La présidente et éditrice du Journal, Lyne Robitaille, a publié une mise au point aux lecteurs dans l'édition de samedi pour expliquer que la décision était inévitable en raison de l'arrêt des négociations.
Elle a précisé que le syndicat refusait le dialogue et exigeait de conserver des privilèges qui n'ont plus leur place dans le monde médiatique d'aujourd'hui, dominé par le web. Elle affirme d'ailleurs que la popularité d'Internet, de la télévision et des journaux gratuits comme le 24 heures, qui appartient aussi à Québécor, a fait baisser considérablement les revenus du Journal.
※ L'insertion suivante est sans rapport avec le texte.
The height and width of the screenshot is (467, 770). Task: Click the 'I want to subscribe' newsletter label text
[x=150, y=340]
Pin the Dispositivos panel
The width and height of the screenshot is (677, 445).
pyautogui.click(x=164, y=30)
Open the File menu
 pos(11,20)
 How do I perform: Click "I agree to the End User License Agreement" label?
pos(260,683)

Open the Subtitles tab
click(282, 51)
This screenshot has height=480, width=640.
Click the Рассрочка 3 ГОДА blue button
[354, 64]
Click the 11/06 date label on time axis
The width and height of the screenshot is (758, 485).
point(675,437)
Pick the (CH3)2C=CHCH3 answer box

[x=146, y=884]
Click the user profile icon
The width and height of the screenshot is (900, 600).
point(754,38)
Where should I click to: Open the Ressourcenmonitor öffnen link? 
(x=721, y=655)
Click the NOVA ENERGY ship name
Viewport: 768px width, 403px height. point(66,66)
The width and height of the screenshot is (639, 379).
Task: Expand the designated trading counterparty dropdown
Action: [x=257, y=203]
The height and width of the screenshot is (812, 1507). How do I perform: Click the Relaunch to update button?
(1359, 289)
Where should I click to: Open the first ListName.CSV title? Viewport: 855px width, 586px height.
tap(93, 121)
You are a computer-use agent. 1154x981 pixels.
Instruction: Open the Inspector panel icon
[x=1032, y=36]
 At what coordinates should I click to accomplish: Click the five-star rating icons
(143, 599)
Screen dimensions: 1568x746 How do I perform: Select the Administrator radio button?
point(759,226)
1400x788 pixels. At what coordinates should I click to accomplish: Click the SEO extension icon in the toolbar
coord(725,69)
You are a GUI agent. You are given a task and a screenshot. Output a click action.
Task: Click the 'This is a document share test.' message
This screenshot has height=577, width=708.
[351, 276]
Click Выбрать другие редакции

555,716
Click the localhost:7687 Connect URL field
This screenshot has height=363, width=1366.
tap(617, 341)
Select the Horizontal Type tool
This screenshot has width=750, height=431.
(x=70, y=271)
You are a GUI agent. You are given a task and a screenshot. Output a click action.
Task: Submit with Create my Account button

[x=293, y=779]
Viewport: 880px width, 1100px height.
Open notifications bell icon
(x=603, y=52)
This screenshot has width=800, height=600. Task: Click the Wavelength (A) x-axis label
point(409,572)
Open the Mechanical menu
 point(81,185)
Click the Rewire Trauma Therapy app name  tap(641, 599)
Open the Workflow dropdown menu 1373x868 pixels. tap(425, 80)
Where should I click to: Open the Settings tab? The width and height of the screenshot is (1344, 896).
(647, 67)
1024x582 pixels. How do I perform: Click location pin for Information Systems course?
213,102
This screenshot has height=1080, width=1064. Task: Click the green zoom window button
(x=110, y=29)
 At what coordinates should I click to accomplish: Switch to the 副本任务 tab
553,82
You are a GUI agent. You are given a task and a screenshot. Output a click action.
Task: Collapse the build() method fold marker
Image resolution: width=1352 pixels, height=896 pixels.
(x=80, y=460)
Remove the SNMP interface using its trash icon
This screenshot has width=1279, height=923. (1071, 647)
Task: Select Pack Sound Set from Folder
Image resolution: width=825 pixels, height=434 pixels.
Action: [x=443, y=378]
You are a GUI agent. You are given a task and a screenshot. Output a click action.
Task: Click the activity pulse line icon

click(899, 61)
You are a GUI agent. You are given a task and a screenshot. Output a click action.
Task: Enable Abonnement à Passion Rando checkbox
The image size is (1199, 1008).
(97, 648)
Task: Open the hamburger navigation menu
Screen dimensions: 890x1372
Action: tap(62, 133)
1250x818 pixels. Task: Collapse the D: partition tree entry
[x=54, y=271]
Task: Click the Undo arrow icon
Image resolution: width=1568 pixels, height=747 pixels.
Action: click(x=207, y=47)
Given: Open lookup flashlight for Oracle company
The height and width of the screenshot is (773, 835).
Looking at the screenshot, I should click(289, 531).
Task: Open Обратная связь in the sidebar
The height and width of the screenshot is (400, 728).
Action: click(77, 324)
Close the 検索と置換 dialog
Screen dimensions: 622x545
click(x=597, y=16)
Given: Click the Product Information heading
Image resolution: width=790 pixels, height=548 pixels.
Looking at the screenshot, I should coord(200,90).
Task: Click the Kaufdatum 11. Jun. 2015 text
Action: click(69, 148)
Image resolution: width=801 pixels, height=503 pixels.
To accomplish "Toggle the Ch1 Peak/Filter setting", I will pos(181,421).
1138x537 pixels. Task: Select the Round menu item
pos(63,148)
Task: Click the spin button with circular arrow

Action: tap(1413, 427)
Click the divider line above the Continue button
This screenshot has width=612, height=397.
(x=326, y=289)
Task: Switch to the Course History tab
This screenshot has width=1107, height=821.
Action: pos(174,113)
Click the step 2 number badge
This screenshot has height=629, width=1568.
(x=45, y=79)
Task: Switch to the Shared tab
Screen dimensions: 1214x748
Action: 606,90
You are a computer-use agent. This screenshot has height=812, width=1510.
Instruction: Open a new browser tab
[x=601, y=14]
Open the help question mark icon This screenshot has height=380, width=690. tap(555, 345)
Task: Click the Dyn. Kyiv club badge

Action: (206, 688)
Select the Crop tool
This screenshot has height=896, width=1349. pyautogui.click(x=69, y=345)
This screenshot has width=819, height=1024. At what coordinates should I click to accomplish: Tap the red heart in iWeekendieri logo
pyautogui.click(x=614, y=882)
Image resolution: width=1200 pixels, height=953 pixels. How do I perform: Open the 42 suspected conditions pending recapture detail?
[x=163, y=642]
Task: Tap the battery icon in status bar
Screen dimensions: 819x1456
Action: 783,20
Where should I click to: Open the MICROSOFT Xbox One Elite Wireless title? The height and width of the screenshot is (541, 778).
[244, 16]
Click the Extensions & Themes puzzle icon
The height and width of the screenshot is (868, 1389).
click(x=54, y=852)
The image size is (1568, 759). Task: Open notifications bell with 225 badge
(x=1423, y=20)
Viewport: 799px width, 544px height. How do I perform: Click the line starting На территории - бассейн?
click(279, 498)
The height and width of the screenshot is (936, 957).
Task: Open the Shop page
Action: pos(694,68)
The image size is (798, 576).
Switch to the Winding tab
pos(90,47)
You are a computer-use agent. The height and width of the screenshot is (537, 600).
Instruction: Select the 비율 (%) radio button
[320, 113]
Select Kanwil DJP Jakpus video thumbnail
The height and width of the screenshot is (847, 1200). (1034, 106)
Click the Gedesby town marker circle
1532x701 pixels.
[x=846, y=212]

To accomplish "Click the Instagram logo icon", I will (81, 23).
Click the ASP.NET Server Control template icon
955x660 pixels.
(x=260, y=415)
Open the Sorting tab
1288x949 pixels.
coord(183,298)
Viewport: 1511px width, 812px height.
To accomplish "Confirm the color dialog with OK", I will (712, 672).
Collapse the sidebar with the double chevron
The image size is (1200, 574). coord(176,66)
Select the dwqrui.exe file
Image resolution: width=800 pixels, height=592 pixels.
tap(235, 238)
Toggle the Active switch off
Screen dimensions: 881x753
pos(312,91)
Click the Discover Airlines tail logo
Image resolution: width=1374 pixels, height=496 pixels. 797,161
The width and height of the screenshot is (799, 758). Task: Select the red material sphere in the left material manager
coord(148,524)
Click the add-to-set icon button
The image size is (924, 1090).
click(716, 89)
Les journalistes insistent pour conserver leur semaine de 30 heures de travail réparties sur quatre jours, ainsi que six semaines de vacances payées à une fois et demi leur salaire régulier. Selon certaines sources les employés refuseraient aussi d'écrire pour le web, ce qui explique que le Journal n'ait toujours pas de véritable site Internet bien que ses publications sœurs en aient.
Le conflit pourrait toutefois être très, très long puisque la rumeur veut que le syndicat ait un fonds de grève permettant de verser aux employés 70% de leur salaire pendant deux ans.